BastardMonkfish · 10/09/2021 15:59

I have a DS (4) and a DD (8 weeks) and ended up with EMCS with both. I really hoped for a vaginal birth with DD and cried when they told me I needed a section. I felt like you did - my family is complete now and I'll never know what it was like to have a natural birth. But you know, having a full on abdominal operation while awake where they lift a baby out of you at the end is a totally profound experience too!

Also, a friend came to my house and started telling me about her second degree tears and 'lots of lacerations' and actually I'm pretty glad I've got 2 lovely children and have never had to suffer from a torn vagina or piles or post birth incontinence or a prolapse.
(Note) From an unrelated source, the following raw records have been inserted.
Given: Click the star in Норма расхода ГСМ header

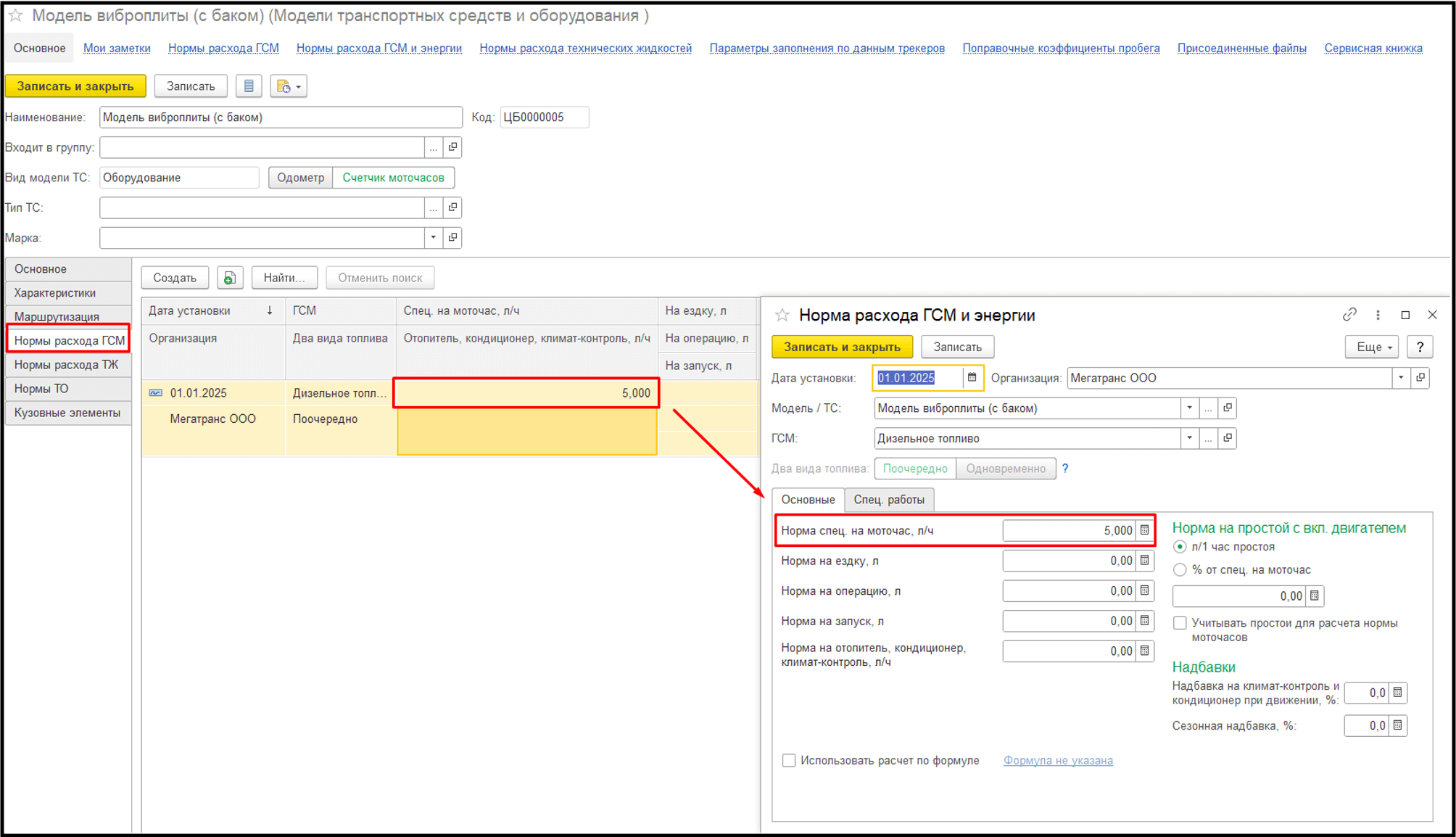Looking at the screenshot, I should point(782,316).
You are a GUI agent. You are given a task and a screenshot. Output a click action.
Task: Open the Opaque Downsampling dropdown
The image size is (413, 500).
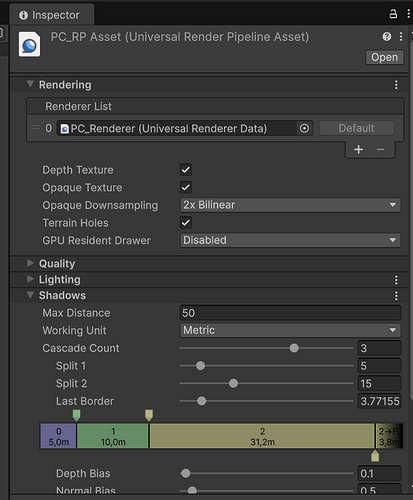(x=290, y=205)
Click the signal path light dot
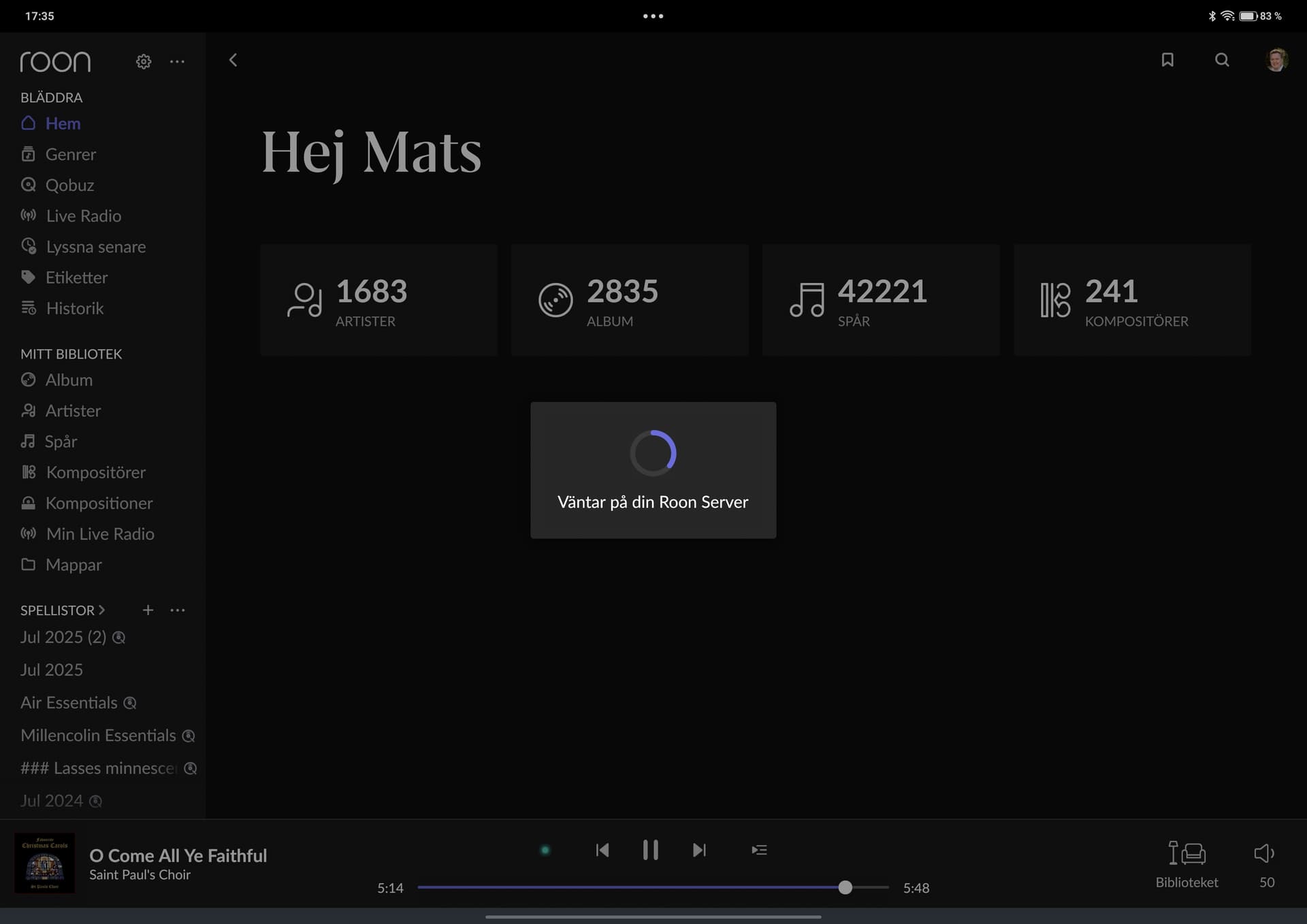Viewport: 1307px width, 924px height. click(545, 850)
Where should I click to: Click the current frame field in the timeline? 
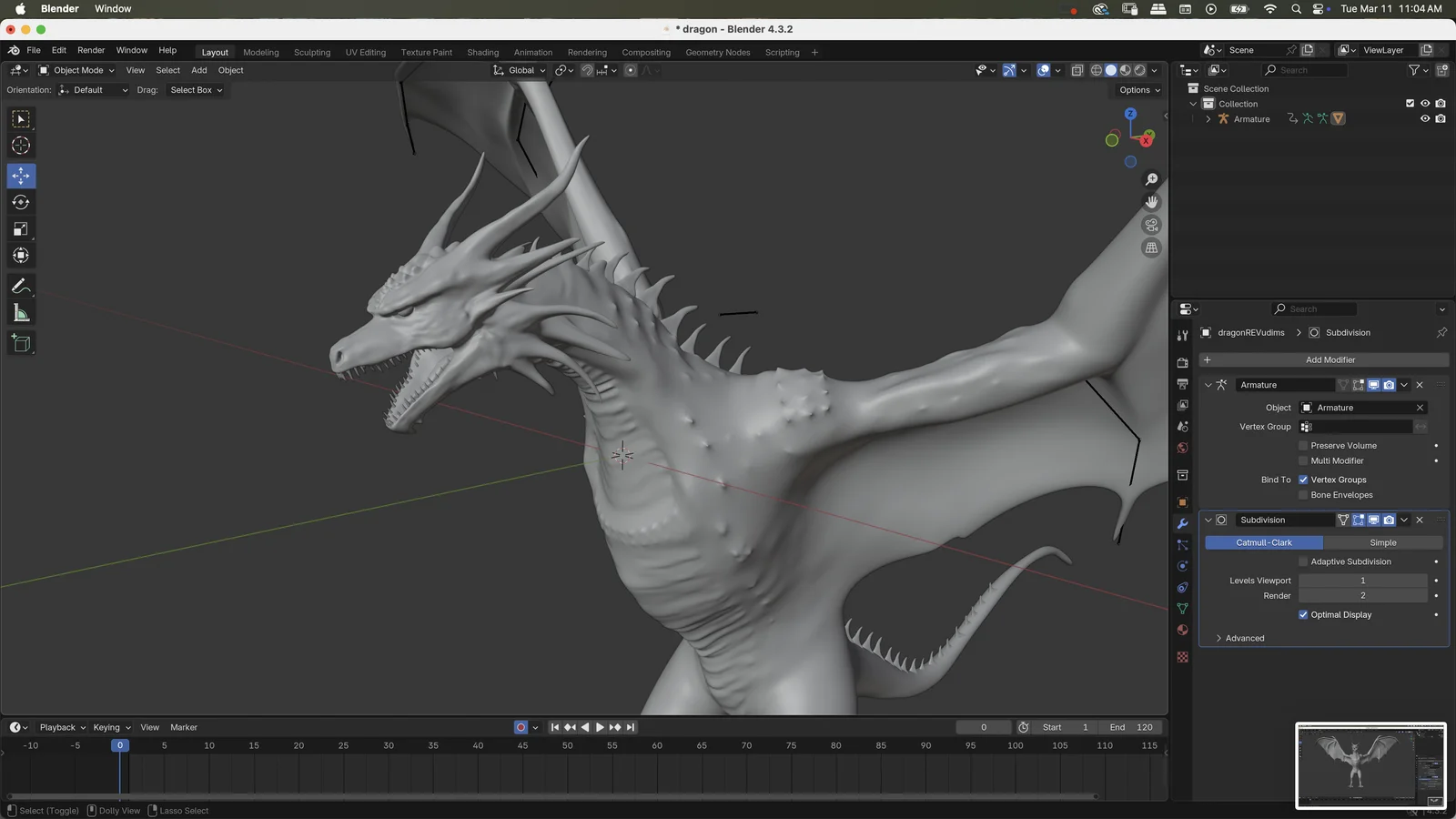[983, 726]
CottonSock · 10/09/2021 16:22

NCT has a lot to answer for and all their bullshit. I made some short lived friendships but think generally I would have done a whole lot better accepting my emcs without it. I had an elective section with my second. Far less traumatic

BasiliskStare · 10/09/2021 17:48

@BastardMonkfish - Flowers - When anyone tells you about their lacerations - tell them about your deep abdominal stitches and watching people all shortly after birth walk out whilst you are hobbling to the loo / shower. & the waiting and waiting for it all to happen with the contractions.
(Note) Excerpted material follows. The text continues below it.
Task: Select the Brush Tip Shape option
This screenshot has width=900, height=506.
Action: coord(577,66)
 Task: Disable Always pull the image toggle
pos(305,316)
Honestly , as was my doctor , I have limited patience who prioritise their feelings over getting out the best baby you can . Do the best you can and then just go with what is required.
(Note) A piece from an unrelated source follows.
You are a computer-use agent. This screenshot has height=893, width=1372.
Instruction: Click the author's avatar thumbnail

Years on I suspect you won't give it a minute's thought - ( I hope not )

I do not mean to sound harsh @kingfisher657 - really not. & your feelings are your own . So I cannot disagree. But Congratulations on you baby - how lovely to hear he is here

kingfisher657 · 10/09/2021 19:03

Thank you again everyone - your messages have really helped me. I am reminding myself to be proud of what I went through for him. Especially since I accepted the section with absolutely zero hesitation - in fact I was asking the doctors to do a section even before they thought it was necessary - it was clear to me that DS wasn't okay and I wanted him out and safe as soon as possible. And of course I have never regretted that - there was no other way for us both to come out of it alive and healthy. I just wish it hadn't come to that, I desperately wish I could somehow go back in time and stop him getting tangled, and then it might have all been different.

It's been an easier few days, especially since DS is now holding his head up which is particularly cute!! Feeling hopeful that over time it will continue to get easier.

OP posts:
BastardMonkfish · 10/09/2021 22:22

@kingfisher657

Thank you again everyone - your messages have really helped me. I am reminding myself to be proud of what I went through for him. Especially since I accepted the section with absolutely zero hesitation - in fact I was asking the doctors to do a section even before they thought it was necessary - it was clear to me that DS wasn't okay and I wanted him out and safe as soon as possible. And of course I have never regretted that - there was no other way for us both to come out of it alive and healthy. I just wish it hadn't come to that, I desperately wish I could somehow go back in time and stop him getting tangled, and then it might have all been different.

It's been an easier few days, especially since DS is now holding his head up which is particularly cute!! Feeling hopeful that over time it will continue to get easier.

@kingfisher657 DD is just starting that too, and she's having little chats with us. There's something about a little baby telling you 'ungoo' very seriously then breaking into a beaming smile that just melts your heart!
kingfisher657 · 10/09/2021 22:35

@BastardMonkfish Oh what a darling!!